EAST MONTGOMERY COUNTY- A Splendora man learned the hard way on Monday that the new administration of Pct. 4 Constable Rowdy Hayden is cleaning up East Montgomery County in more ways than one.
When Deputy Mark Seals heard there was yet another illegal dumpsite for household garbage, he grabbed his hand sanitizer and went to investigate the latest location, which was a small creek off of Duke Road, about 1/8 mile south of FM 2090.
Before long, Seals had a suspect because of numerous items in the trash linking it to the same name and address.
“There were 10 to 12 large bags of household garbage,” Seals said. “It just took a little digging.”

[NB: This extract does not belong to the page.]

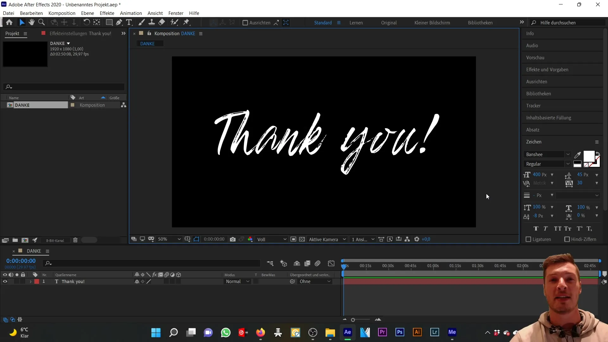608x342 pixels.
Task: Toggle visibility of Thank you layer
Action: click(x=5, y=282)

Seals confronted 36-year-old Micky Donald Whatley at his Splendora residence and told Whatley he needed to go and clean up his mess. Seals said Whatley readily agreed and asked his brother to assist him.

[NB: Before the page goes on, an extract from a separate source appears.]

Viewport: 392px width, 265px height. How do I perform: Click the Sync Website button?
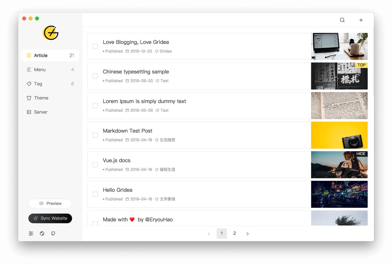click(x=50, y=218)
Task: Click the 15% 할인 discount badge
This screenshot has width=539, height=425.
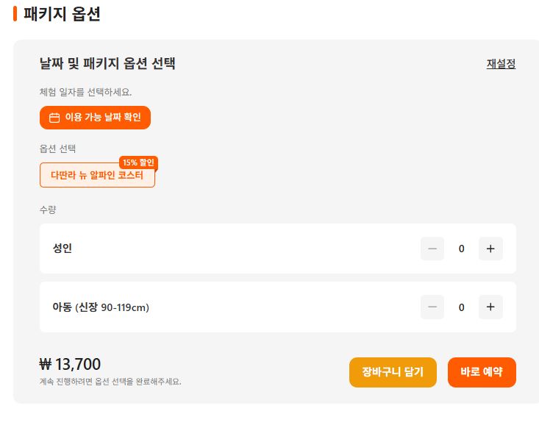Action: coord(139,163)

Seals and the two brothers went back to the dumpsite where he watched as they cleared the garbage. Seals also wrote Whatley a citation for illegal dumping, which is a class C misdemeanor (under 15 pounds) and generally carries about a $500 fine.
Had Whatley refused to comply with Seals’ instruction to go and pick up the garbage, he could have been arrested and faced civil penalties including not only a fine, but the cost of having someone else collect the trash.
Tony Tobias from Pct. 4 Commissioner Ed Rinehart’s office contacts the Constable’s office on a regular basis about people dumping household garbage.
Tobias supervises trustees collecting litter on the roadsides in the precinct. However, when the trash appears to be more than something tossed from a moving vehicle, he calls the Constable’s office.
Residents in the habit of illegally disposing of their garbage need to be aware that things have changed, Seals said.
“To our knowledge, until now, this was never enforced,” Seals said.
Since Jan. 1, Pct. 4 has written numerous tickets for illegal dumping and only person has contested it, he said.
“We’re going to hold people accountable for illegal activities, and that includes dumping,” Seals said. “We all live out here and we ought to be responsible.”